Un reconocimiento a lo irracional

Mis aplausos para los nuevos premios Nobel de economía: Daniel Kahneman, de la Universidad de Princeton y Vernon Smith, de la Universidad George Mason de Virginia. Como muchos otros premios Nobel, estos galardones son un reconocimiento no sólo al trabajo señero realizado por Kahneman y Smith, sino también a las escuelas de pensamiento que ayudaron a liderar.

Kahneman, que es sicólogo, ha demostrado cómo las personas se comportan sistemáticamente de modos menos racionales que lo que creen los economistas ortodoxos. Su investigación muestra no sólo que las personas a veces actúan de modo diferente a lo que predicen las teorías económicas estándar, sino que lo hacen de manera regular y sistemática, y en formas que se pueden comprender e interpretar mediante hipótesis alternativas que compiten con las utilizadas por los economistas ortodoxos.

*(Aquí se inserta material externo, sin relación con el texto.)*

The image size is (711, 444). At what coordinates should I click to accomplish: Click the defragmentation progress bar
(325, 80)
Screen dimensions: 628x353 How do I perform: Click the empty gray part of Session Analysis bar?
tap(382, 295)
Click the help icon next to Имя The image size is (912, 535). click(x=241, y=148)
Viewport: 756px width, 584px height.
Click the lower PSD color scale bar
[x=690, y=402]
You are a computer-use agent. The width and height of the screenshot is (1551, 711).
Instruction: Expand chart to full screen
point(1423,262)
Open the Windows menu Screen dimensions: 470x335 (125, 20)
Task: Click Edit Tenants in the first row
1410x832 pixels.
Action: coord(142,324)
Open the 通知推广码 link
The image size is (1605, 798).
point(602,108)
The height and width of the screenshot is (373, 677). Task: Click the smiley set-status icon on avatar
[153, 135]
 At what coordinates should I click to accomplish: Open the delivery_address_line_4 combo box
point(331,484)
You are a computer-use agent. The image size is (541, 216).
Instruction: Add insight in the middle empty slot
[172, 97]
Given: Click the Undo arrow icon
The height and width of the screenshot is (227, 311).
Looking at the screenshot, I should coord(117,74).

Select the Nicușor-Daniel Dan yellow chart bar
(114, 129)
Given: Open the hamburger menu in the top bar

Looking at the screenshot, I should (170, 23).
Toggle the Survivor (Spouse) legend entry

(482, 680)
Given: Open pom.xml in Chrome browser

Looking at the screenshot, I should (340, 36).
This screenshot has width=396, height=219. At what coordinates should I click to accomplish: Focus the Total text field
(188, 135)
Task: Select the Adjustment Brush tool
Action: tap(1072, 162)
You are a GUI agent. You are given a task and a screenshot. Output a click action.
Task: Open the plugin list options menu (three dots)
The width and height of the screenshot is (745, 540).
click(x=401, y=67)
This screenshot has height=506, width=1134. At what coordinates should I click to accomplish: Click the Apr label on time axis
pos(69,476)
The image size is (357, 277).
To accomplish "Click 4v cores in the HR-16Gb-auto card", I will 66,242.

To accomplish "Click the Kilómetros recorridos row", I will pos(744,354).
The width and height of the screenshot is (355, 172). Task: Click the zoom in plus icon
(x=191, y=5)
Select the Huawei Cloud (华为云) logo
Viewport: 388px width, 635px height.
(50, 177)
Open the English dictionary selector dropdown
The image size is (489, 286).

Para todos los participantes del mercado (y, de hecho, para los observadores comunes y corrientes) esto no parece ser una gran novedad. Los agentes de Wall Street que pusieron a la venta acciones que sabían que no iban a valer nada explotaron la irracionalidad que Kahneman y Smith han expuesto. Gran parte de la fiebre que condujo a la economía de burbuja se basó en la explotación de la sicología de los inversionistas.